Probably because incidents of doped-up loonies waving whatever the plural of “kris” is were rare in England, a figurative sense of “amok” meaning “heedlessly, headlong, recklessly” appeared in the late 17th century, almost always in the construction “running amuck” (“I … might have run ‘amok’ against society; but I preferred that society should run ‘amok’ against me.” Thoreau, Walden, 1854). For whatever reason, “amok” is, as the Oxford English Dictionary notes, “Very rarely [used] with any other verb than run.”

Although the idiom “run amok” has its roots in a violent rampage, in today’s usage it usually means little more than “breaking rules” or “wildly exceeding one’s authority” (“Forbes has its own tales of interns run amuck. There was the Forbes 400 intern who took it upon herself to arrange a meeting with the then-fugitive financier Marc Rich … in Geneva, Switzerland.” Forbes 6/30/15). Disgruntled airline passengers seem to “run amuck” fairly frequently in the news, presumably waving sharpened air-sickness bags, but the taming of of “run amuck” into a tepid metaphor is best illustrated by one newsletter I found complaining that apathy among voters has “run amuck.”
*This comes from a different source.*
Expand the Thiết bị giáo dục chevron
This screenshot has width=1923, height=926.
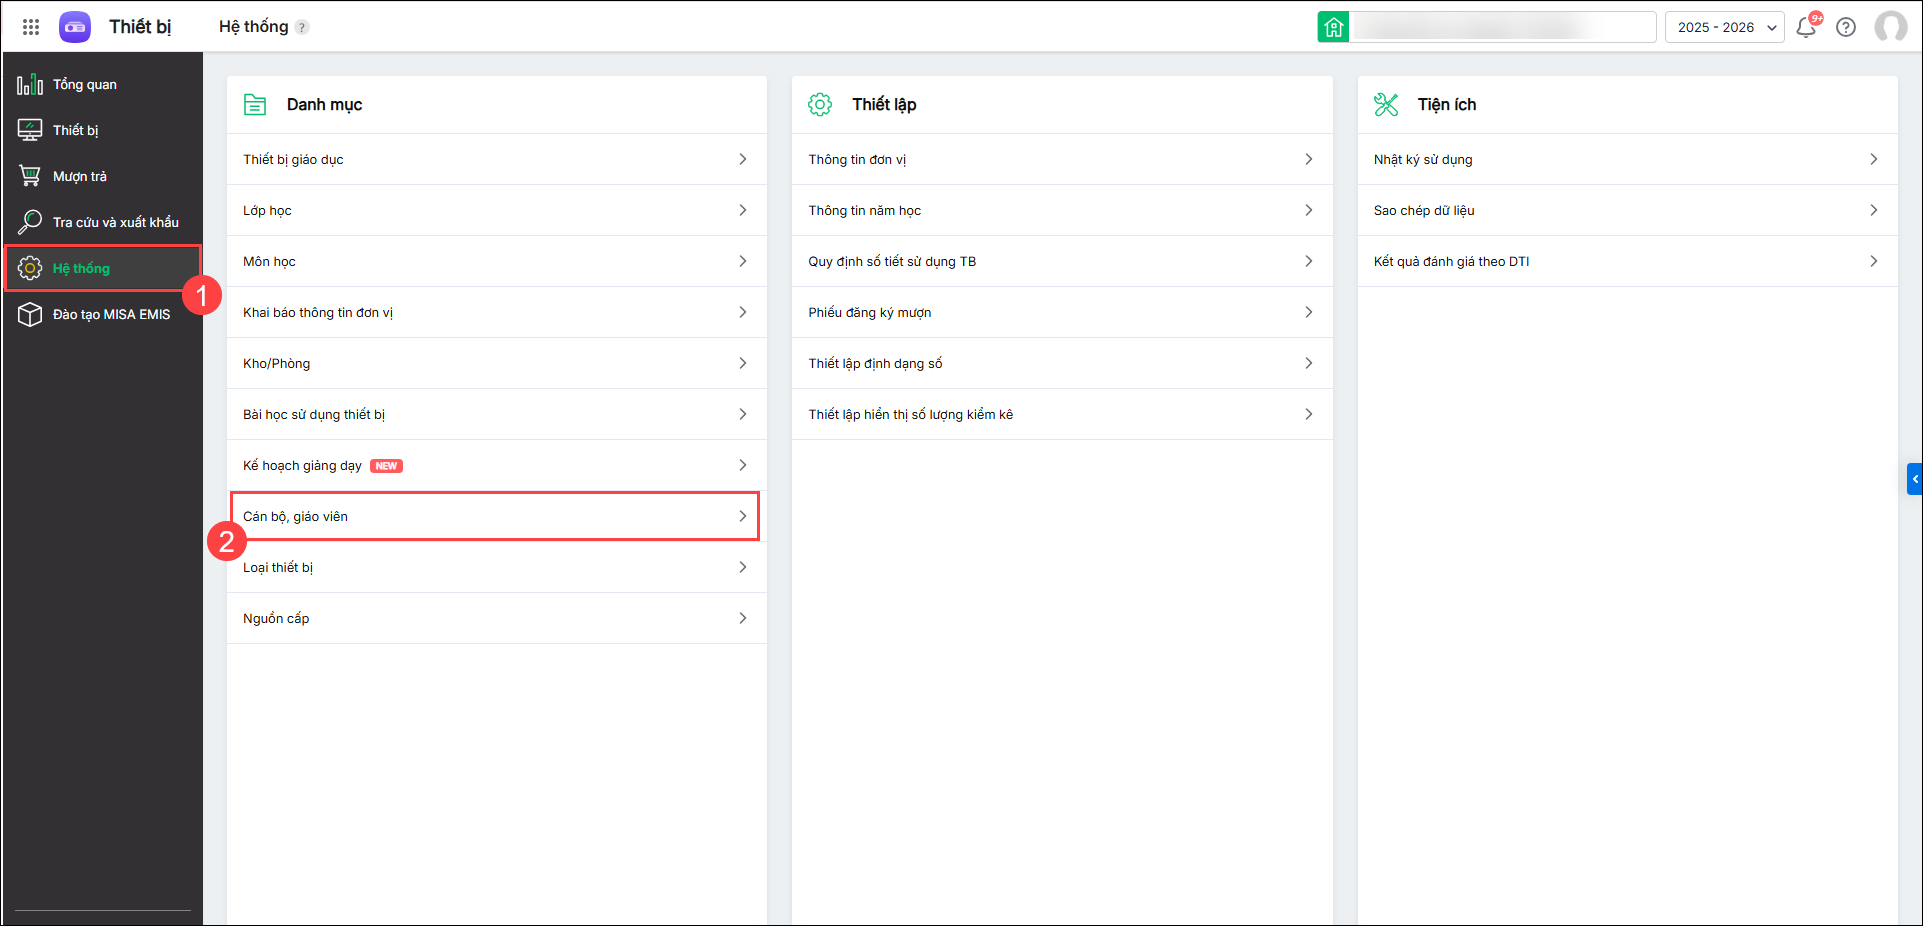click(743, 159)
By the way, I highly recommend a fascinating article written by etymologist Michael Quinion on his World Wide Words website (http://www.worldwidewords.org/articles/malay.htm) on the surprising range of words English has borrowed from the Malay language, including “compound,” “bamboo” and “gingham.”

1 comment to Amok, Amuck.

  • Fors Miner

    Before I learned of the Malay connection, I always related “amuck” with just plain “muck”…which I believe comes from the Irish “moc”, meaning “pig”.